Benjamin is now talking to Dan Wong, VP of Software and Services of Nokia China about how Nokia is getting into the services area. IPR for services and software is more complex, one of the important things is how to protect IPR for your business, one way to do this is to look at China. In China, it is easy to copy products, as people are familiar with. China created free software but charge for time to connect with the server, that is the business model that works, according to Dan. The deeper question is can you develop a business model that is IPR proof, it is broader challenge for developing services globally. Nokia's vision is that OVI provides a very differentiated experiences via just the hardware. According to Karl Weaver, you cannot stop IP, you cannot stop the flow of technology, there are strategies that you can compete. According to David Sullivan, a lot of foreign companies use the same model to start up shop in China, but it doesn't work. Services are becoming very important and critical in China, if you get the service model right then you can protect yourself. You need to keep staying ahead.

How do the foreign companies keep staying ahead, is the next question addressed by Benjamin. According to David Sullivan, it is important to identify the ecosystem and then identify the suppliers, there is a need to be much more creative. From Lin Song of Opera, you need to have a great product and get constant feedback from users.

Third question: What kind of difficulties have you found in growing the business in China?

Karl J. Weaver: Chinese companies treat information as secret, which is frustrating in trying to grow the business in China.

Allen Yang: Foreign companies can never act local when they are global, they say act global stay local.

David Sullivan: A lot of companies go into China and see the level of investment needed, and decide not to come. The challenge is localization, you need to find the Chinese partners and the language. The challenge is also talking with headquarters.

Dan Wong: The biggest challenge is market challenge, the biggest market in the world. In China, there are 2000 models, the level of competition is at an entire new level from the regulatory environment, the unique standards, and the market structure. The biggest challenge is the combination of all those things.

According to David Sullivan, there are companies that are starting to develop with the China market first and then bring it globally, that have 95% of the development work in China. From a consumer demand, Nokia's Dan Wong says want to compete in the services arena in a different way, it is not to replicate this. For mobile music, people in China will pay for downloading music, Dan says we are seeing pockets of opportunity.

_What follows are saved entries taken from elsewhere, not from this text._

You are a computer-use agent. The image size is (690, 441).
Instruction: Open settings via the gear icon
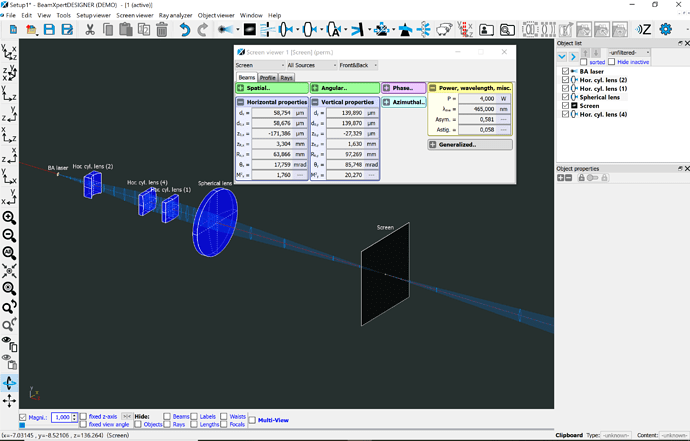pyautogui.click(x=666, y=30)
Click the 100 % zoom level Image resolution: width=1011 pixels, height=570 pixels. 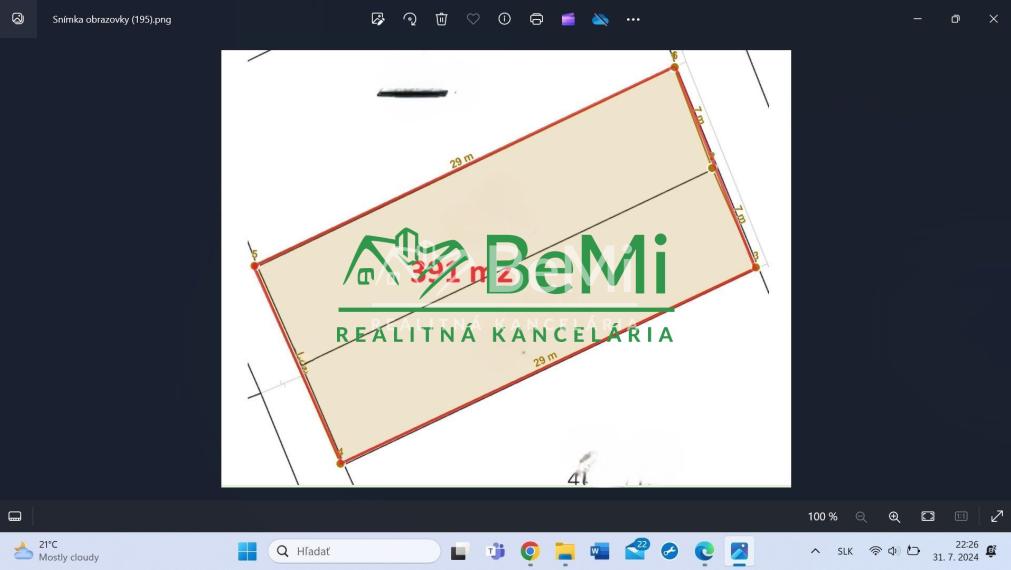pyautogui.click(x=822, y=516)
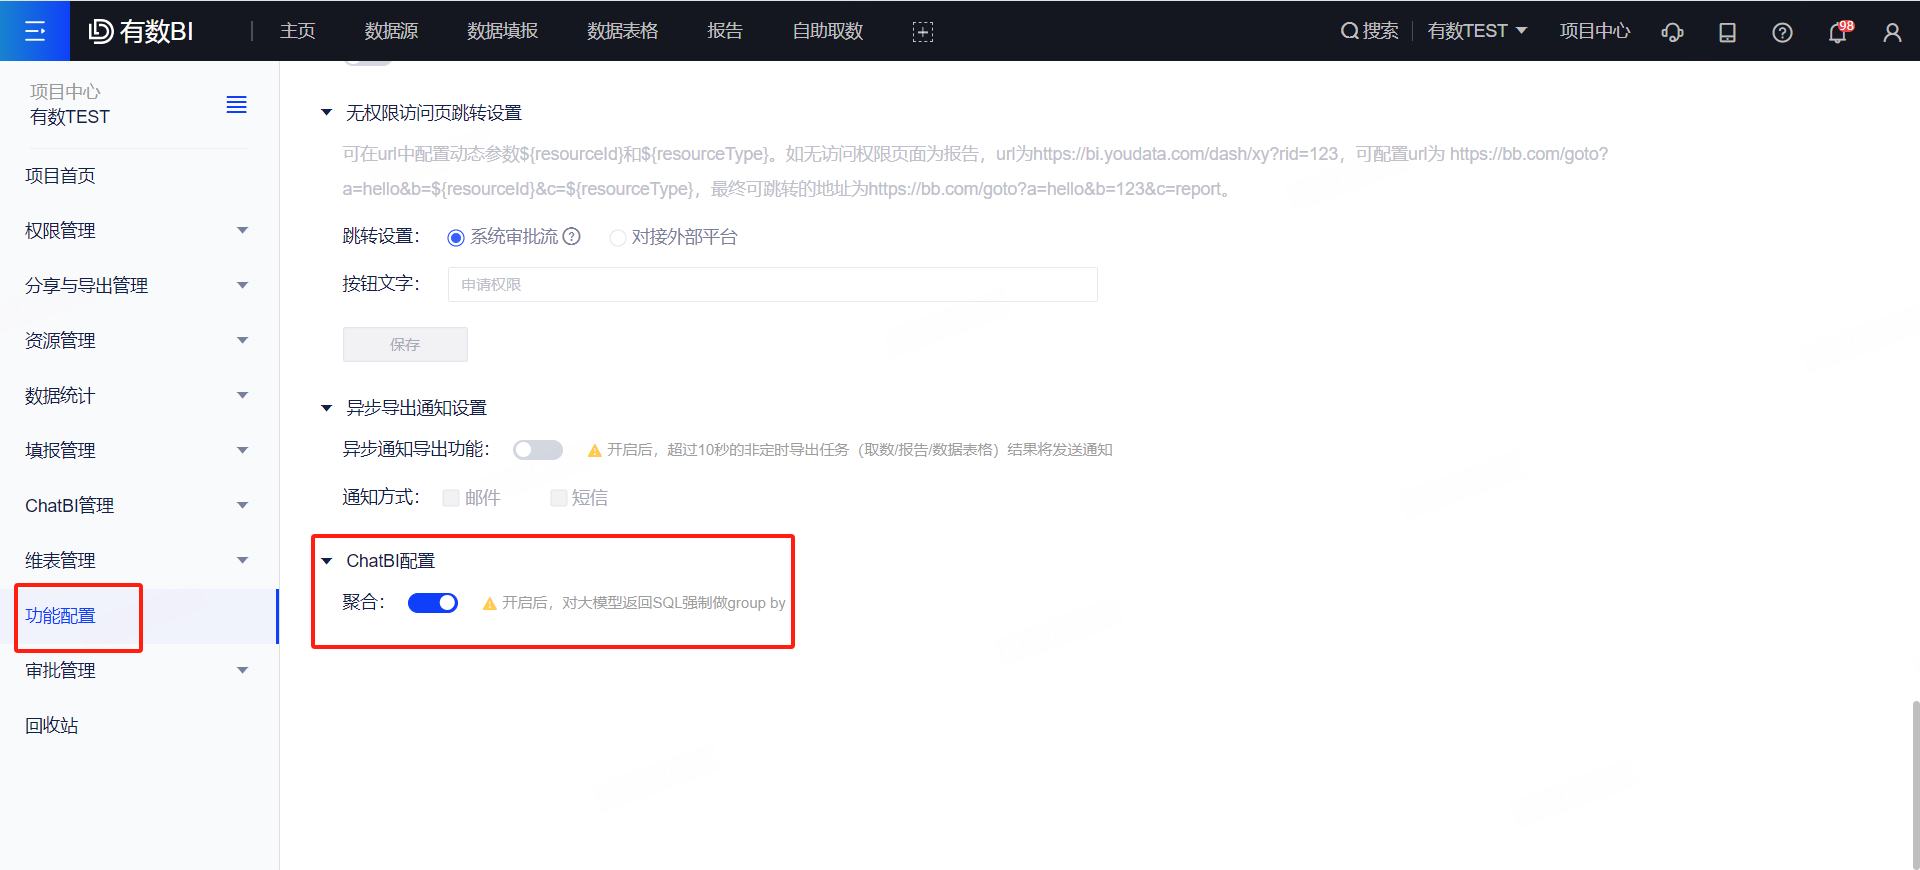Screen dimensions: 1920x870
Task: Click the 按钮文字 input field
Action: click(x=772, y=285)
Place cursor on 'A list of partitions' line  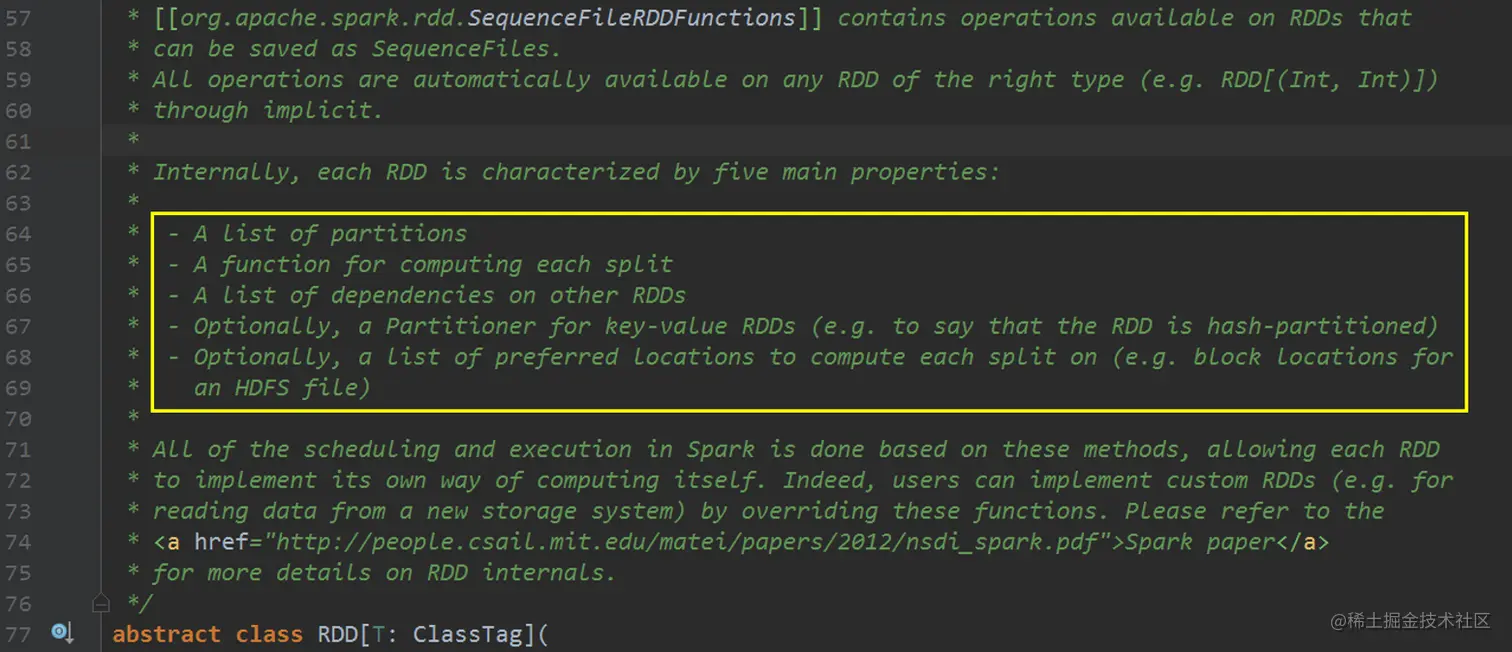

Question: What are some failures and success stories with your companies?

Lin Song: There is an importance of finding the right people, it is not that they are not competent, it is the element of trust.

David Sullivan: A lot of companies project their experiences but have no idea what is going on, which results in failure. when companies find the right technology fit and right partner, and commit to that localization, then there is a lot of opportunity for success.

In the end, a great talk and discussion, I've never been to an event where there was so many people listening to the speakers, and there is internet access, and power where my seat is! Now, it's time to network and eat a light buffet!